A day on the water with Tibbs and his crew provides an interesting look into the Lake Waco blue cat fishery. Running a 25-jug line yields enough blue cats to fill a couple of large ice chests. Otoliths (ear bones) from the fish have growth rings that can be counted to determine the ages of the fish, allowing Tibbs to create a computer model of the catfish population in the lake and determine if the slot limit is workable.

"If it takes 20 years for a fish to get to be 30 inches long, and only 1 percent of the fish in the population get to be that long, maybe the slot limit is not appropriate," he says, "because we are not going to get large numbers of fish into that slot. However, if maybe 5 percent of the population makes it into that slot, that might be acceptable.

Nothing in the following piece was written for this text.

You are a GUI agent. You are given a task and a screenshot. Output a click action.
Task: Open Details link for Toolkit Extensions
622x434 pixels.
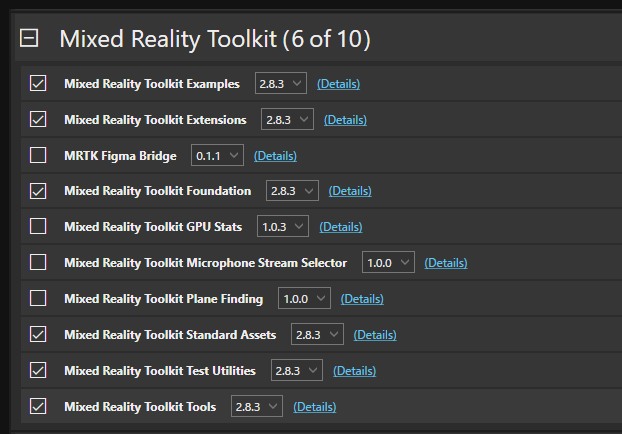(345, 120)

"We know a large proportion of the population is going to be vulnerable to harvest, and that's fine. Blue catfish fried in a pan are very tasty. We know that, and what we'd like to have is the best of both worlds, where anglers can catch all the smaller fish they can reasonably use, but still have some left over that get large, and trophy anglers can go out and catch them. We have a good precedent for that in bass fishing. We hope to mimic that success with blue catfish."

REAPING THE REWARDS

Whether you're talking blues, flatheads, or channels, Texas catfish anglers have a bounty to fish for and could have a real battle on their hands. The state-record flathead caught on rod and reel came from Lake Palestine and tipped the scales at 98.5 pounds. The state-record rod and reel blue, 121.5 pounds, came from Lake Texoma. And the state-record channel cat on rod and reel, 36.5 pounds, came from the Pedernales River.

Trotliners have done well, too. State records on trotline are a 37.07-pound channel cat from Cooper Reservoir, a 114-pound flathead from Lake Livingston, and a 116-pound blue from Lake Texoma.

But me, well, I count as my personal favorite and best eating-catfish trip a four-person 28-fish bag of channel cats from Lake Braunig that filled a 100-quart ice chest to the point that the lid would not close.

They were all trophies in my book: They fought hard and were delicious!